Oh, and did we mention he was 20 years old when he did it?
Levine is one of the 450 young guns Forbes included on its list of “30 Under 30,” which comprises the magazine’s best guess about who the next generation of world changers will be in fifteen categories. A few other notable people include:
- Evan Spiegel and Bobby Murphy – founders of SnapChat, the latest must-have app for teens and 20-somethings. It is an app that lets you send photos and/or short videos that disappear ten seconds after you look at them.
- Shiza Shahid – a McKinsey consultant who met Malala Yousafzai in 2009. The young Pakistani woman dared to advocate for the education of girls and was shot by the Taliban in 2012 for her stance. In the aftermath, Malala was rushed to London for emergency treatment, and it was Shahid who helped oversee the young girl’s care. Together, they later formed, The Malala Fund, which promotes education for young women in developing and restricted countries as a method for social change.
- Nic Borg – developer of, Edmodo, which has been called “the Facebook of education.” It is a social media platform for students and teachers to use to enhance the classroom.
- Trip Adler – founder of, Scribd, which is Netflix for ebooks. For a monthly fee of $8.99, members can have unlimited access to any book in the Scribd library of 100,000+ classics, best sellers, and new publications.

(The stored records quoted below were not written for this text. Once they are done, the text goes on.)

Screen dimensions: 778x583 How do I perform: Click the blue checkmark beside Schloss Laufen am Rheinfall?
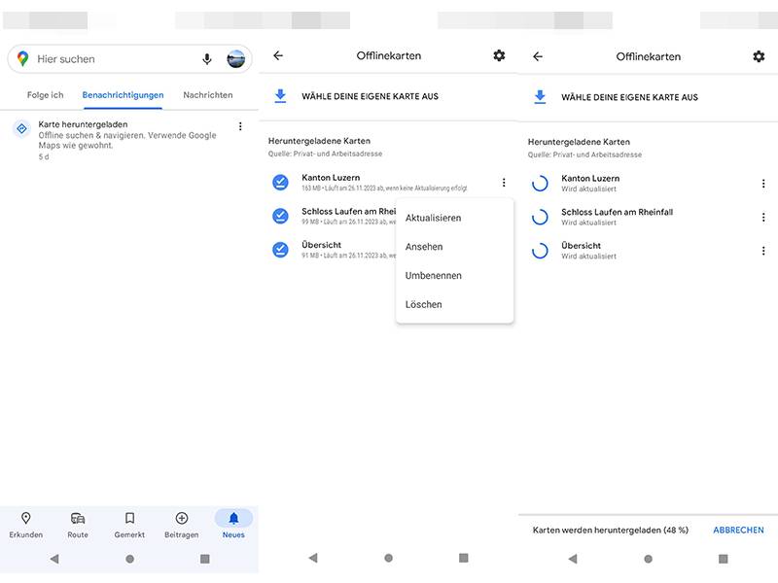(x=280, y=216)
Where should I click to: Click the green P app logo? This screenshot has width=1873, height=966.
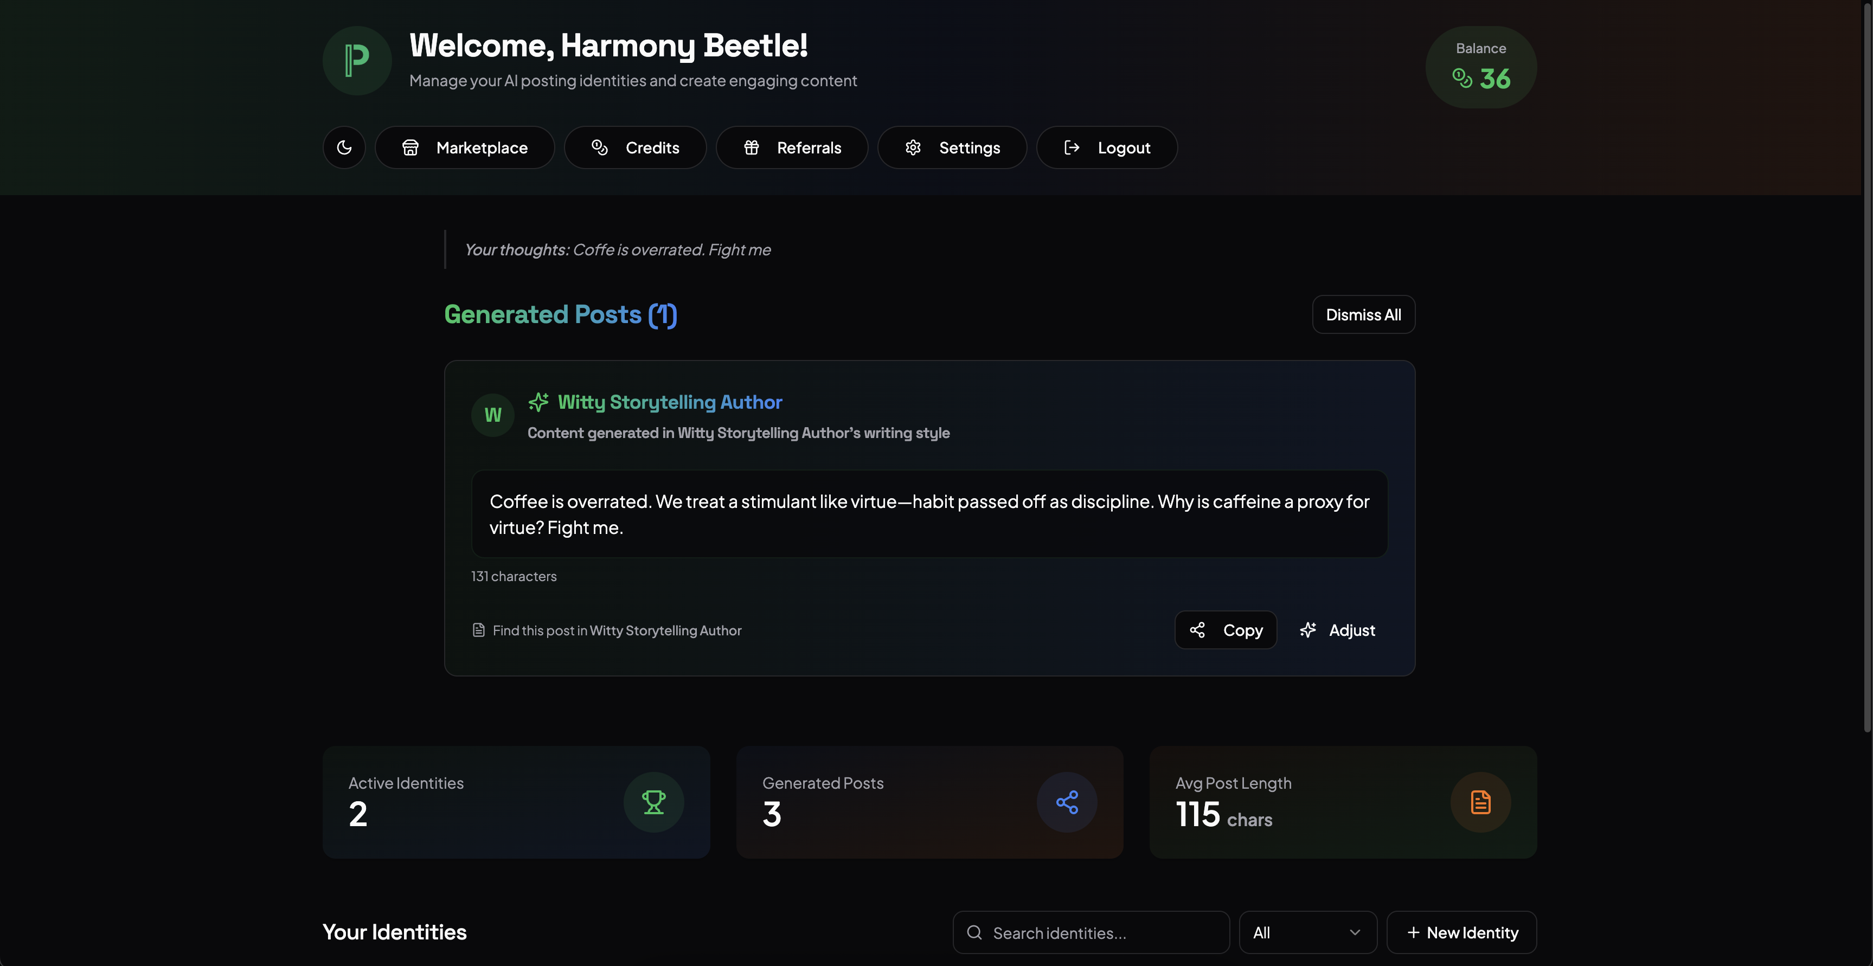[357, 60]
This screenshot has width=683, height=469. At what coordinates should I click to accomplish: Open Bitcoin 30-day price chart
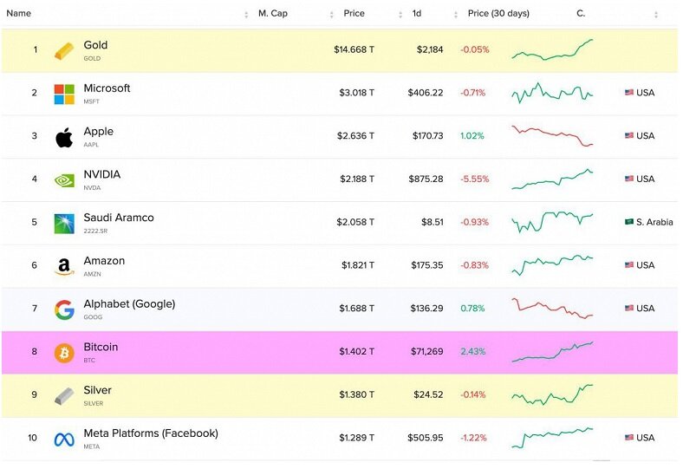552,352
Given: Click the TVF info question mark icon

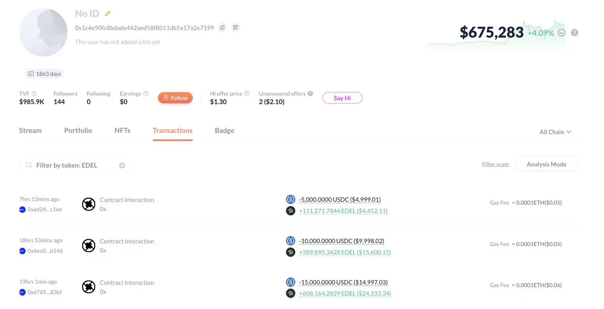Looking at the screenshot, I should point(34,94).
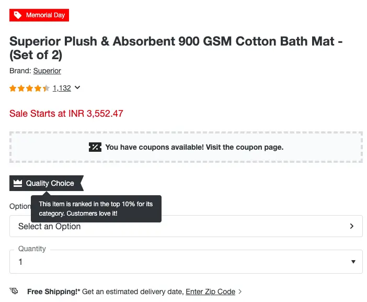
Task: Click the Quality Choice badge
Action: click(x=47, y=183)
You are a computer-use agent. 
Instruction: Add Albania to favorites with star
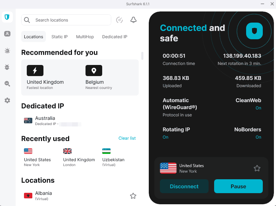[133, 196]
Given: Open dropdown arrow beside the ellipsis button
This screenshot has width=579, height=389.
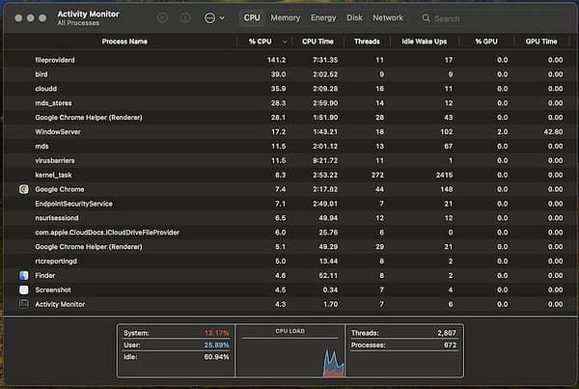Looking at the screenshot, I should coord(223,18).
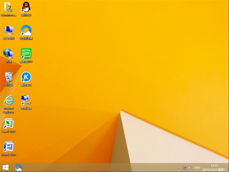Image resolution: width=229 pixels, height=172 pixels.
Task: Open the Network desktop icon
Action: (8, 54)
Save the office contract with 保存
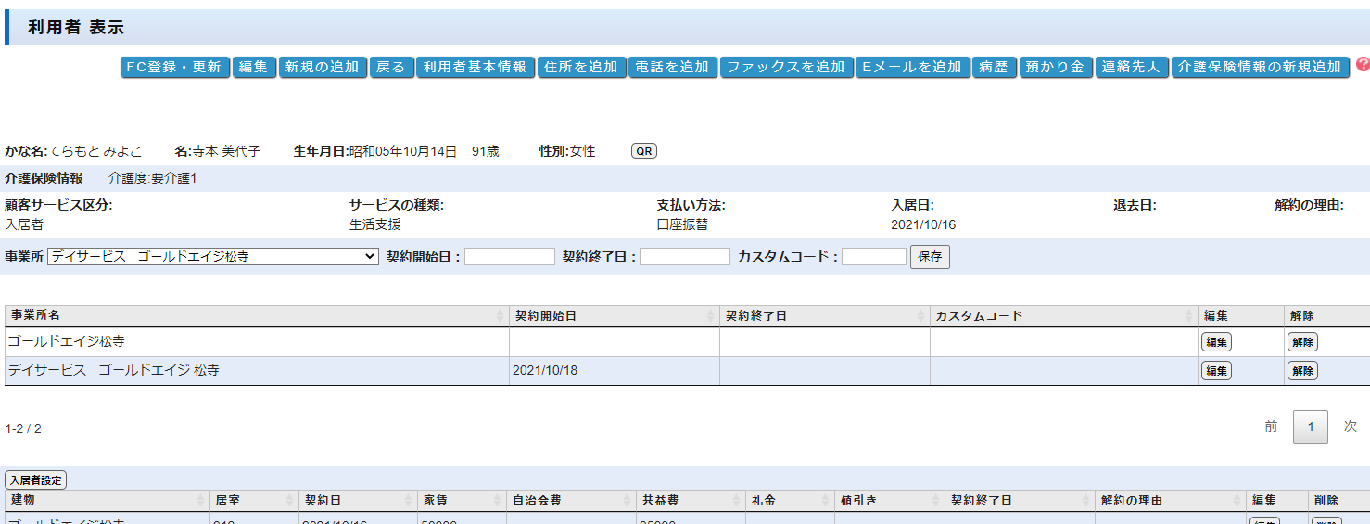1370x524 pixels. [930, 257]
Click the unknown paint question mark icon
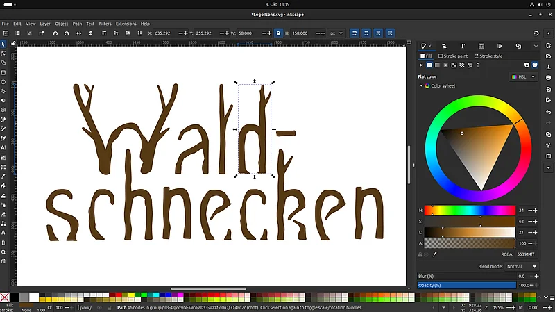This screenshot has width=555, height=312. click(x=478, y=65)
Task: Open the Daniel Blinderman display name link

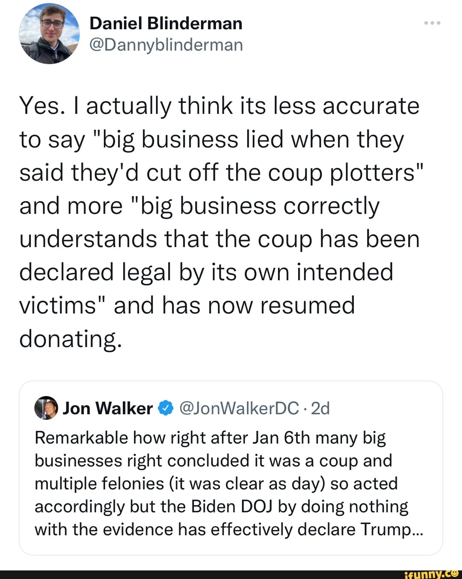Action: [x=166, y=23]
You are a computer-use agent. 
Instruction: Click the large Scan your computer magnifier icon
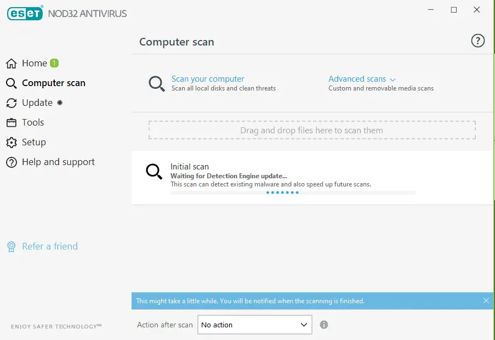coord(157,83)

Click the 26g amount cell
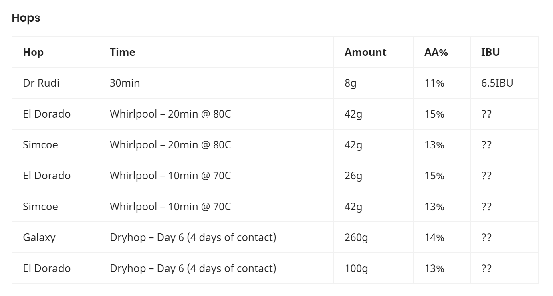tap(353, 176)
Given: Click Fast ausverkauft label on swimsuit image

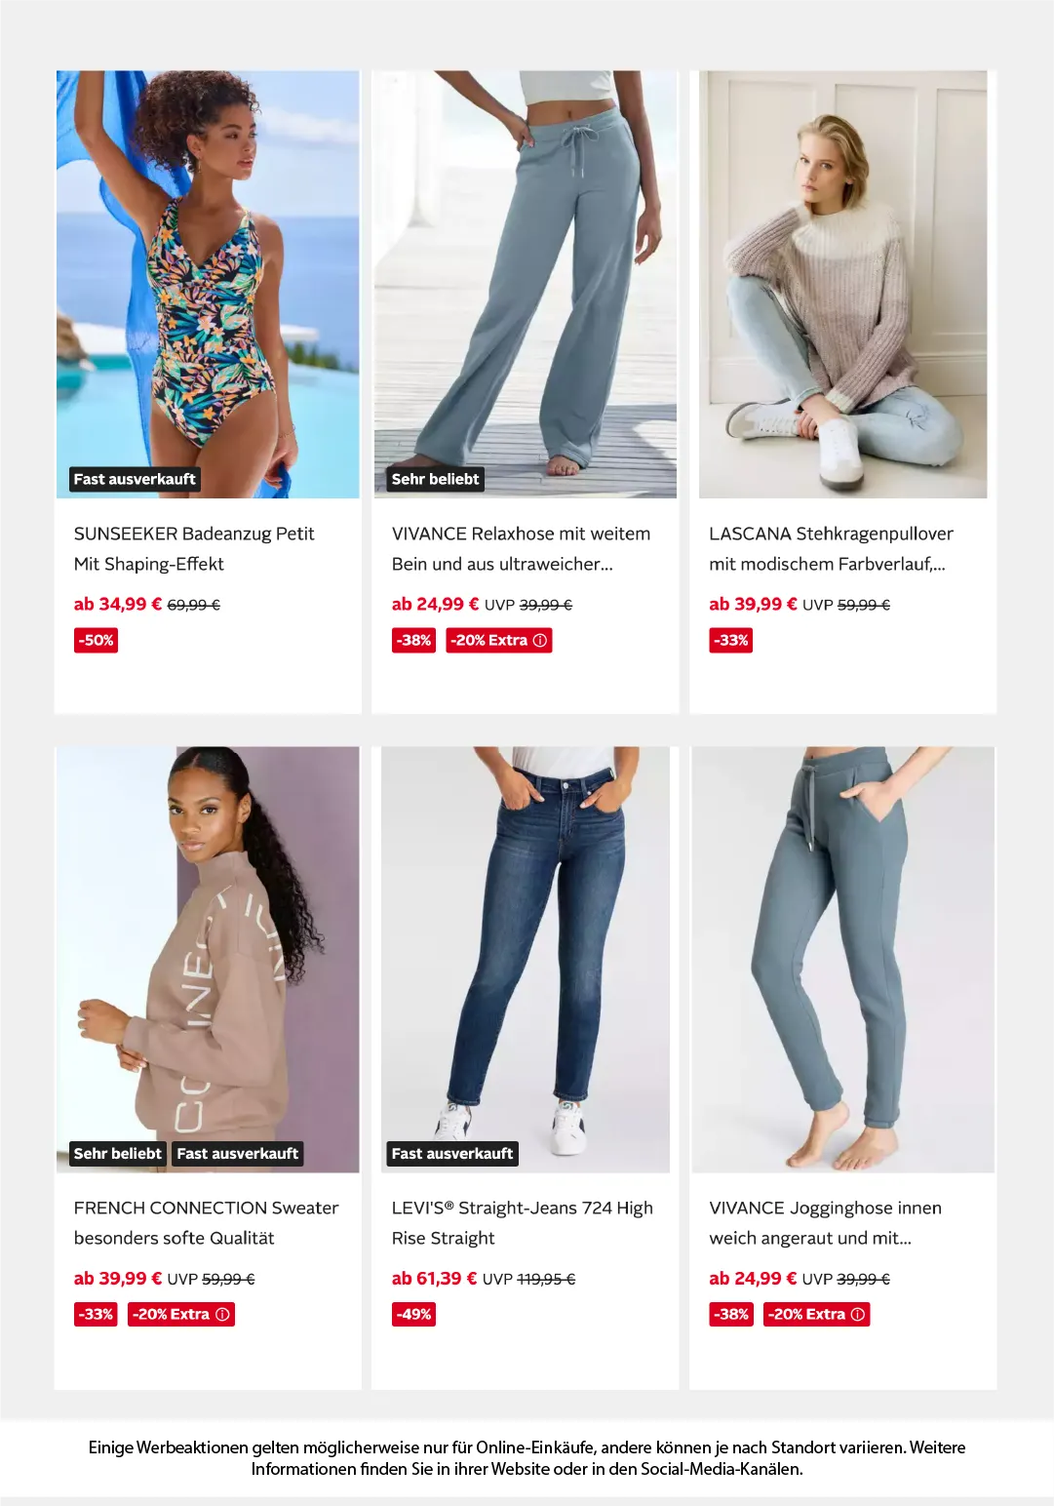Looking at the screenshot, I should [x=135, y=479].
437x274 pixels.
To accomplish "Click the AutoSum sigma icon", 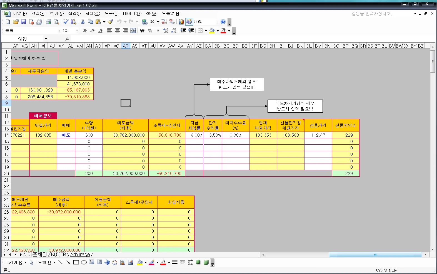I will click(152, 22).
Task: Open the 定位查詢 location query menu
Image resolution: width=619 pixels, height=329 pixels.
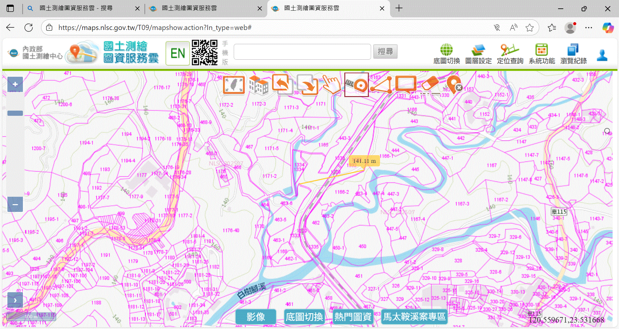Action: point(510,54)
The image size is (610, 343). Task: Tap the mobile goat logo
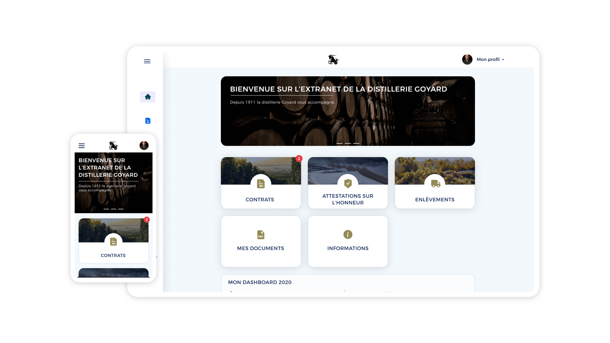tap(113, 145)
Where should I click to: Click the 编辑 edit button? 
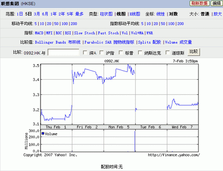(x=216, y=3)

NextGov also published an interesting perspective on entrepreneurship advocating Congress fix our broken immigration system and complete legislation to protect entrepreneurs from frivolous lawsuits filed by patent trolls.
- Regarding immigration, NextGov points out that some of the best and brightest minds from other countries come to Stanford, CalTech, MIT, etc. but are often forced to return to their home countries because of antiquated immigration laws.
- In December, the House passed the Innovation Act of 2013, which takes direct aim at dubious individuals/firms that buy or license patents for the sole purpose of trying to wrangle settlements from lawsuits that could cost millions to defend. Now, the Senate needs to do its part.
In these days when no national issue is too big or too small to avoid being sucked into a partisan black hole, it’s still important to remember that actions have consequences. Inaction on immigration reform may appease the far right in the short term. But, the loss of technical talent in an increasingly competitive global economy will hurt the American economy over the long term.
America and Congress needs to ask whether such empty bickering is really worth the price.